Welcome flexibility marks the Oscar choices
Oscar made a clear choice on his favorite movie of 1984. After nominating both ``Amadeus'' and ``A Passage to India'' in 11 categories, he smiled on ``Amadeus'' in eight of them, including the coveted best-picture slot. ``Passage'' got short shrift by comparison, scoring its only coup when Dame Peggy Ashcroft was named best supporting actress.
All of which is fine with me. ``Passage'' is the more respectable of the two, with its moody E. M. Forster story and National Geographic images; but ``Amadeus'' is more stimulating, whether or not one cottons to its provocative fantasies about Mozart's private life.
Milos Forman earned his best-director prize, moreover, by making ``Amadeus'' both ornery and orderly. And the year saw few performances more intense than F. Murray Abraham's in the challenging role of mad, morose Salieri. Peter Shaffer's screenplay (adapted from his Broadway hit) is also a plausible winner. My only quarrel is in a technical area: The cinematography of ``Amadeus,'' by Miroslav Ondricek, has vastly more impact than the Oscar-winning work of Chris Menges in ``The Killing Fields.''
The race for best actress was dominated by three women who fought for their land. In choosing Sally Field for ``Places in the Heart,'' the Oscar voters went for all-out sentiment over the complexity of Sissy Spacek in ``The River'' and the intelligence of Jessica Lange in ``Country.''
There's nothing wrong with a nod to sentiment now and then, though, so I join in the applause. I also cheer the victory of Robert Benton's original screenplay for ``Places,'' with its transcendent ending that some call irksome but I find sublime.
It has been widely noted that recent nominations by the Academy of Motion Picture Arts and Sciences have steered more toward high quality than box-office clout. This is true to a degree, although low-budget and independent pictures still have an uphill fight against their big studio cousins. (Films on both ends of the spectrum, from ``Ghostbusters'' to ``Stranger Than Paradise,'' were completely left out of this year's running.)
In the actual vote, too, Hollywood status didn't always win the day. While the talented Sally Field has previous Oscar credentials, other big winners are anything but established studio fixtures -- especially first-time nominee Dame Peggy and the remarkable Dr. Haing S. Ngor, who won as best supporting actor in his very first acting job.

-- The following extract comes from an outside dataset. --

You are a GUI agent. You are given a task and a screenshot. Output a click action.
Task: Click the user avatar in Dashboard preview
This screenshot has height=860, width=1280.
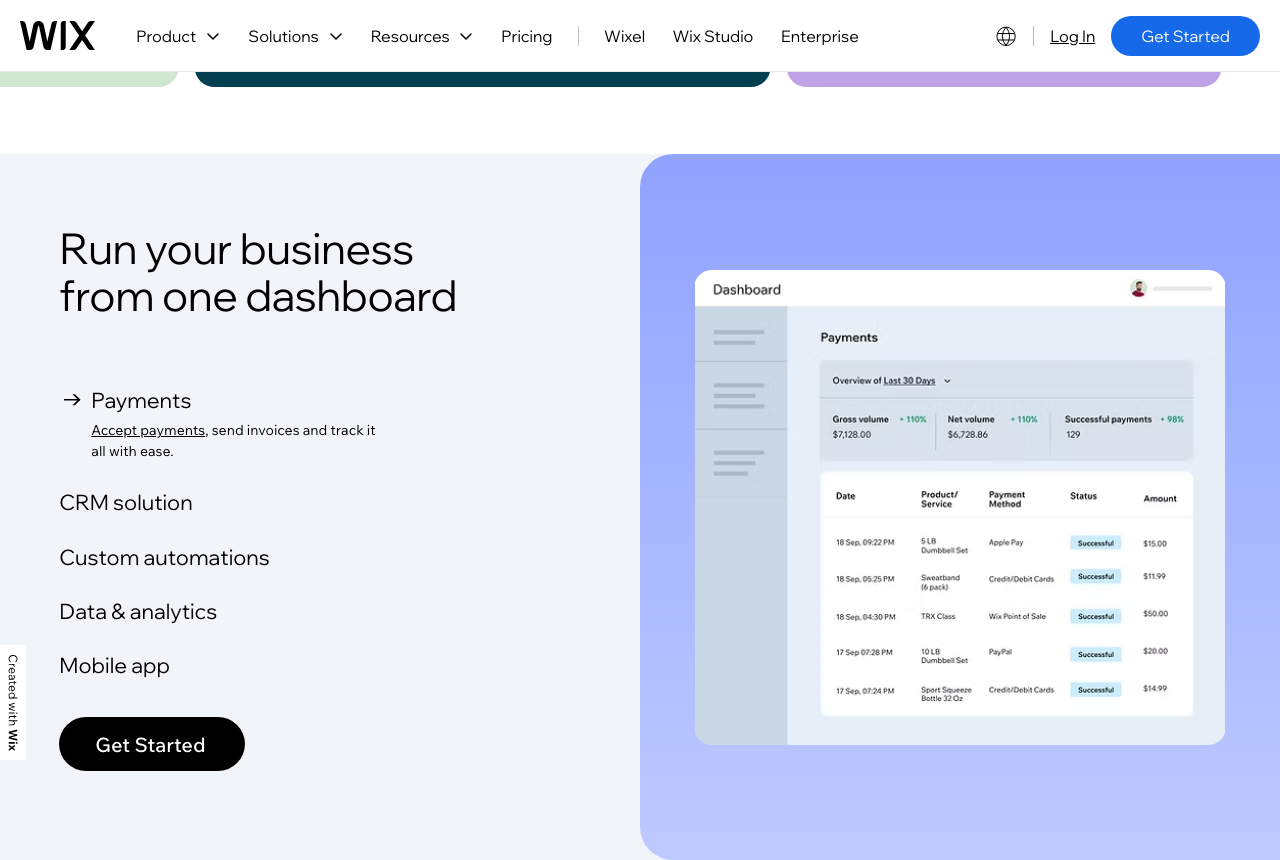(x=1138, y=288)
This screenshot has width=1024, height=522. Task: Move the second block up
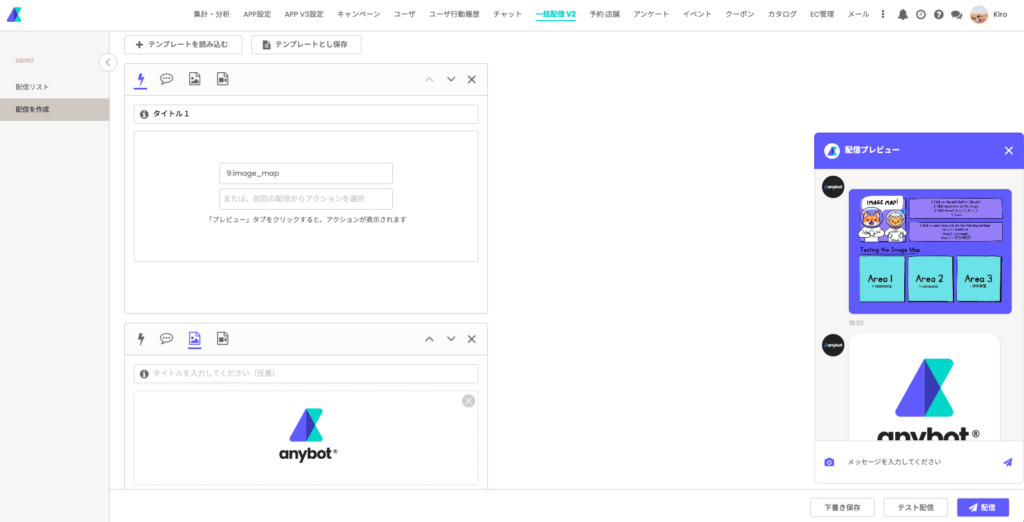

These victories show a welcome flexibility in today's Hollywood, which knows how to honor newcomers as well as its own, at least from time to time. More on feminist video
Additional thoughts on the feminist video tour initially discussed in the March 21 ``On film'' column: As noted there, optimism isn't the watchword among feminist-minded video artists of the '80s, be they female or male. Running through their work is a clear feeling that the status quo for women, and Americans in general, needs a lot of improving.
At the ``Revising Romance'' preview I attended, this attitude was acknowledged by Linda Podheiser, one of the curators who (with Bob Riley) assembled the program. Anger was a strong ingredient of tape after tape she viewed during the selection process.
I suspect this anger has a couple of sources. One is a general feeling that women have long been oppressed, exploited, and stereotyped. Another is the specific frustration many women have felt at being largely shut out of the film world, including the independent and experimental branches.
Given these conditions, it's natural and healthy to find video -- a flexible and newly accessible medium -- serving as a conduit for expressions of impatience and outrage.
It's also laudable that women have learned to give their works a distinctly feminine flavor. It's hard to imagine a man concocting the mixture of fairy tale and suburban violence that makes up ``Possibly in Michigan'' by Cecilia Condit, or weaving the homespun texture of Eleanor Antin's videotaped puppetry.
Despite these trends, moreover, feminist video is diverse and unpredictable. This is clear from ``Revising Romance,'' which serves up works as varied as ``Soap'' by Deans Keppel, a minimal study of household drudgery and soap-opera fantasy; ``Vault'' by Bruce and Norman Yonemoto, a surreal satire on media glamour; and ``Mother'' by John Knoop and Sharon Hennessy, a searing vision of male-female relations. (``Mother'' is one of the strongest videos I've seen lately, by the way, and not one of the weakest, as last week's article seemed to suggest.)
In sum, video is giving women -- and sympathetic men -- a new and malleable tablet on which to carve their grievances and engrave their dreams. Its future is open and exciting.
Playdates for ``Revising Romance,'' in addition to those given last week, include this Saturday and Sunday at the University of Rochester in Rochester, N.Y.; this coming May at the Northwest Film Study Center in Portland, Ore.; and Oct. 25 and Nov. 17 at the Norman Mackenzie Art Gallery in Regina, Canada.